Work task: Quote the lines of the data below verbatim, beginning at the line that contains "Task: Open the Sort by Lowest price selector" and ending at the last line, both included, and excluding pictures.

Saved entries
════════
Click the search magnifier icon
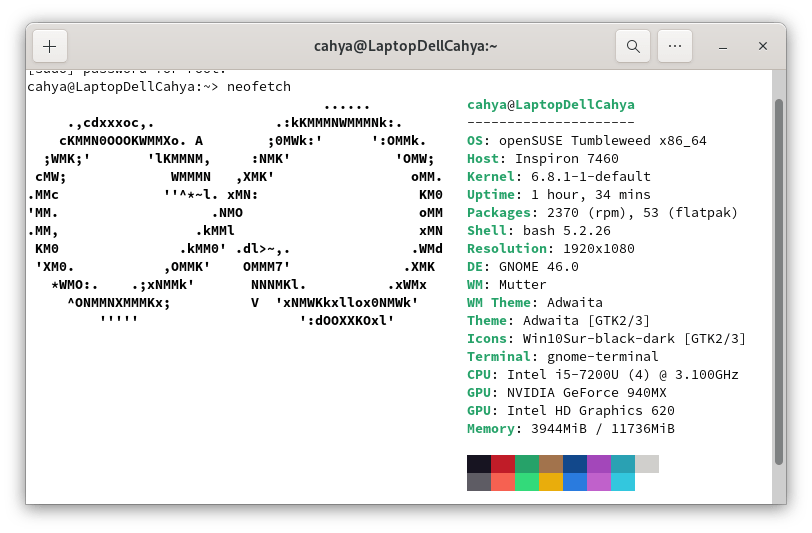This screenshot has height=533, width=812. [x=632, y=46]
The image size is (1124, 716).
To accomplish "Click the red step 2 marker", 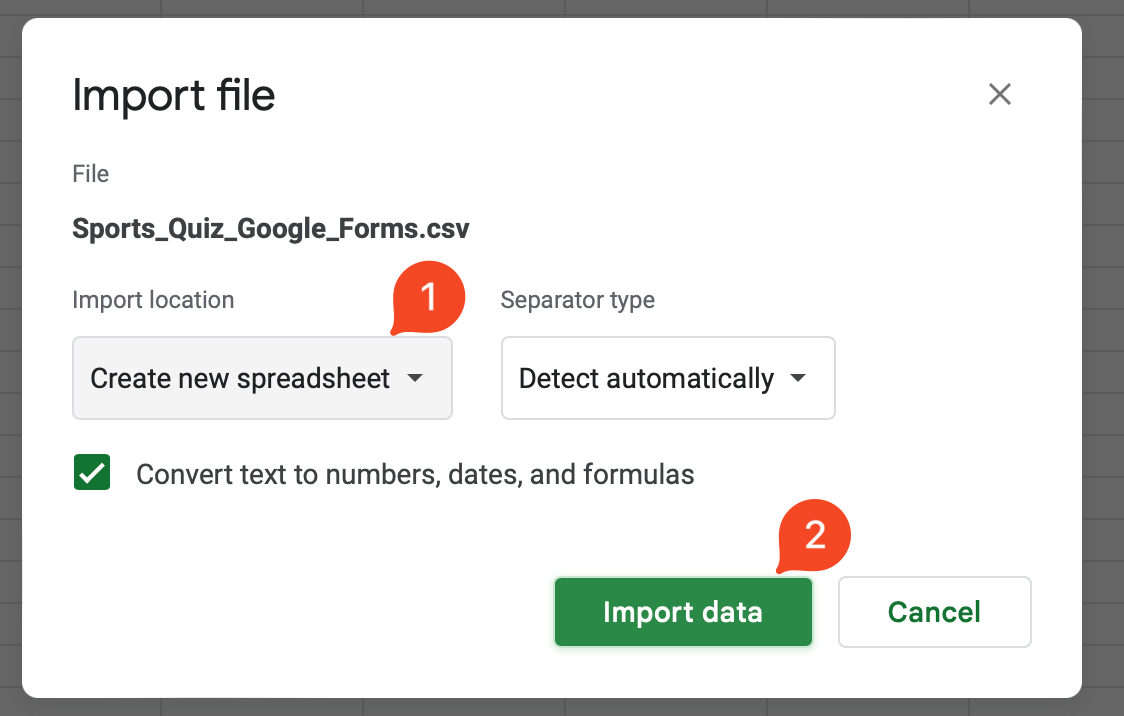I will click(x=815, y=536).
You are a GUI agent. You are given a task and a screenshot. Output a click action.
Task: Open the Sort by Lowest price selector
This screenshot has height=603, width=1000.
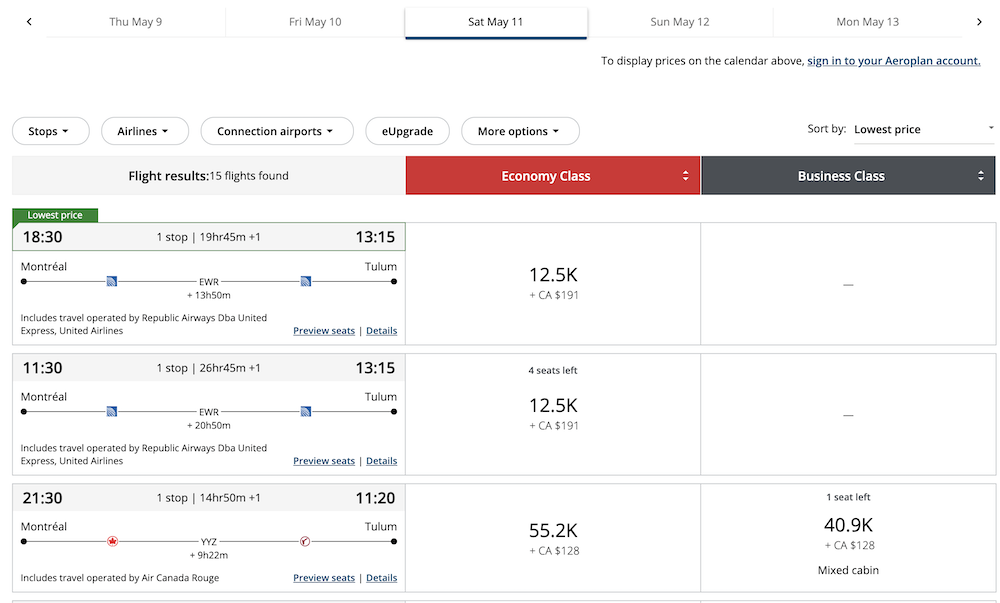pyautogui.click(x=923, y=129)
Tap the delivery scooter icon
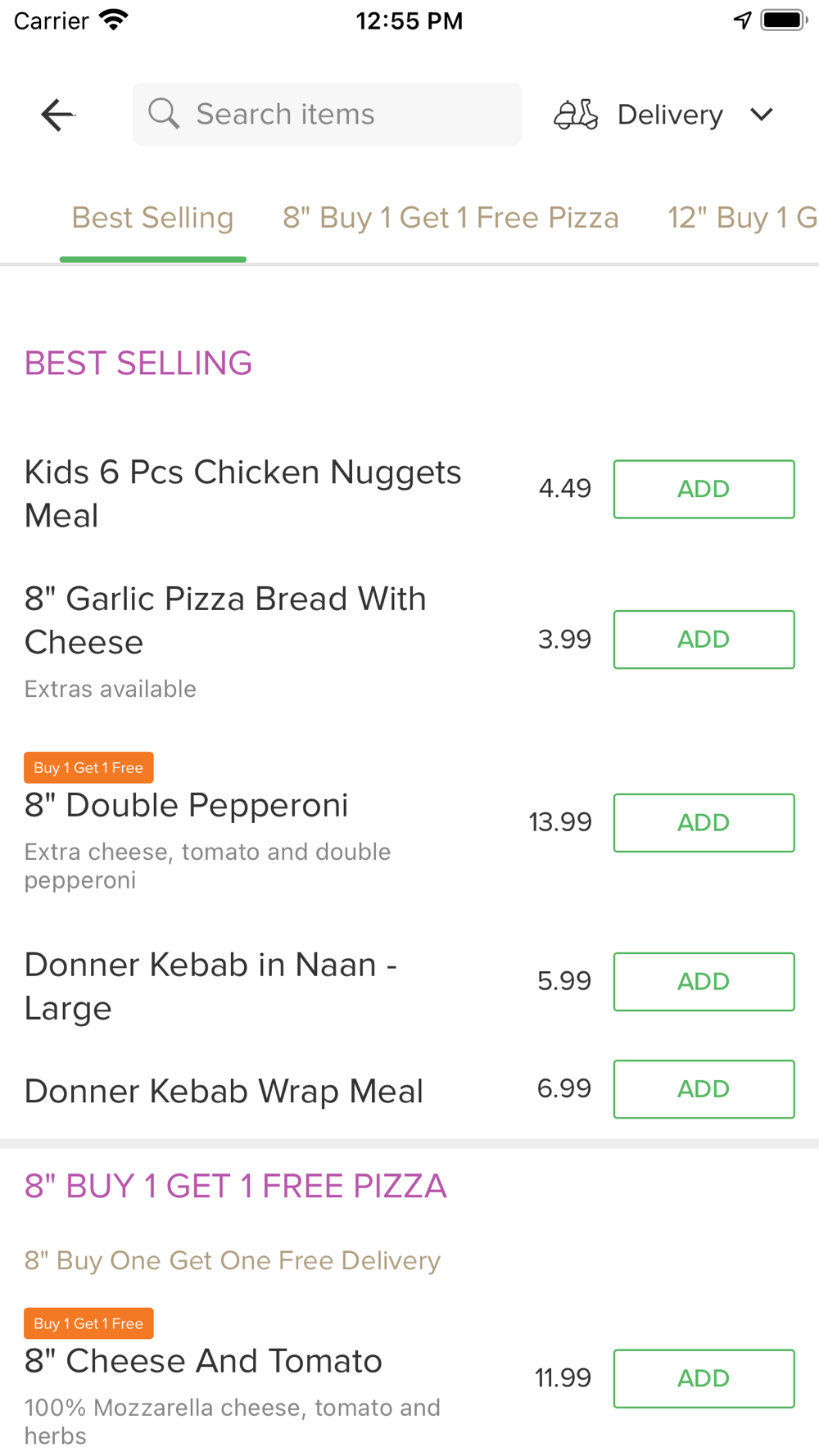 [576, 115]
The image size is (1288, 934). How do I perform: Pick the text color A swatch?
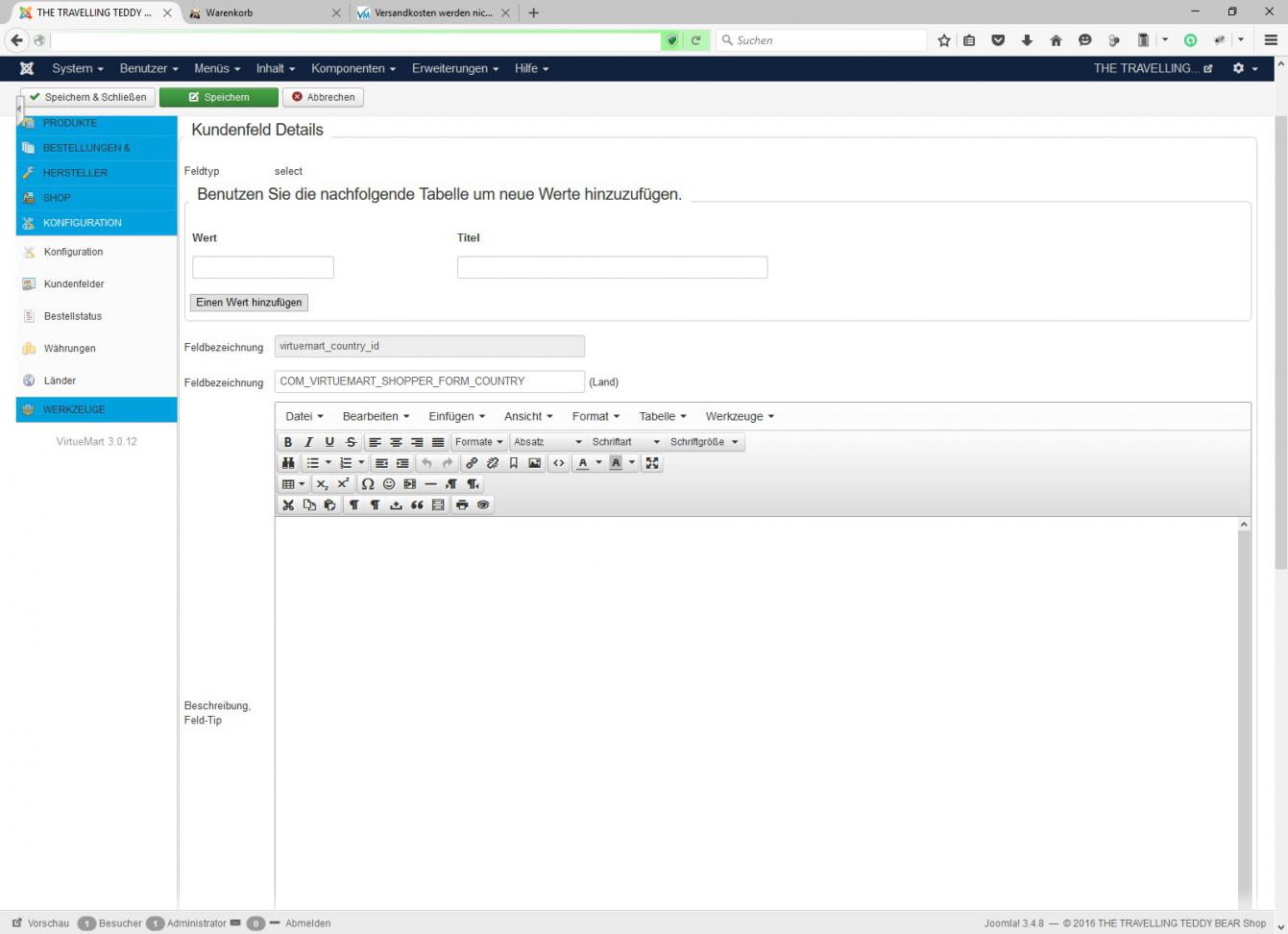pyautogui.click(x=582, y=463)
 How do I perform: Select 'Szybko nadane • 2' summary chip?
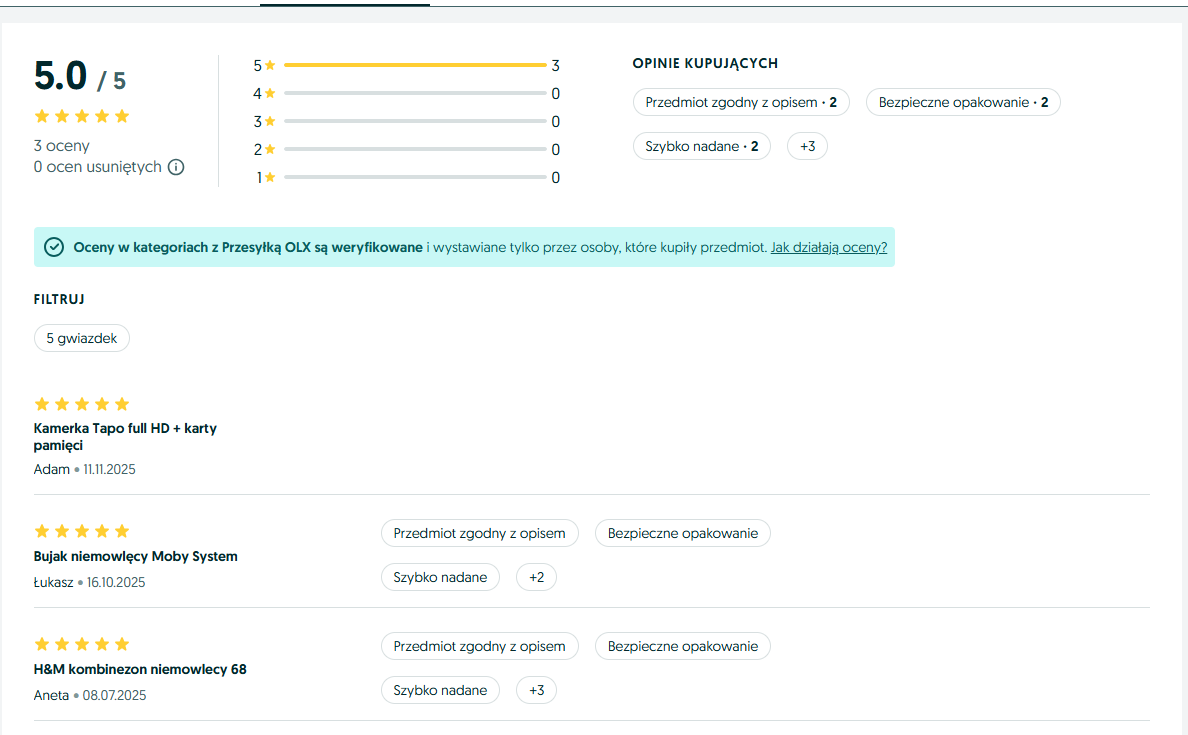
════════
Solution to this problem:
Task: Open the Sort by Lowest price selector
This screenshot has height=603, width=1000.
pyautogui.click(x=923, y=129)
Tap the delivery scooter icon
 [576, 115]
The image size is (1288, 934). How do I perform: Pick the text color A swatch?
pyautogui.click(x=582, y=463)
 How do I perform: Select 'Szybko nadane • 2' summary chip?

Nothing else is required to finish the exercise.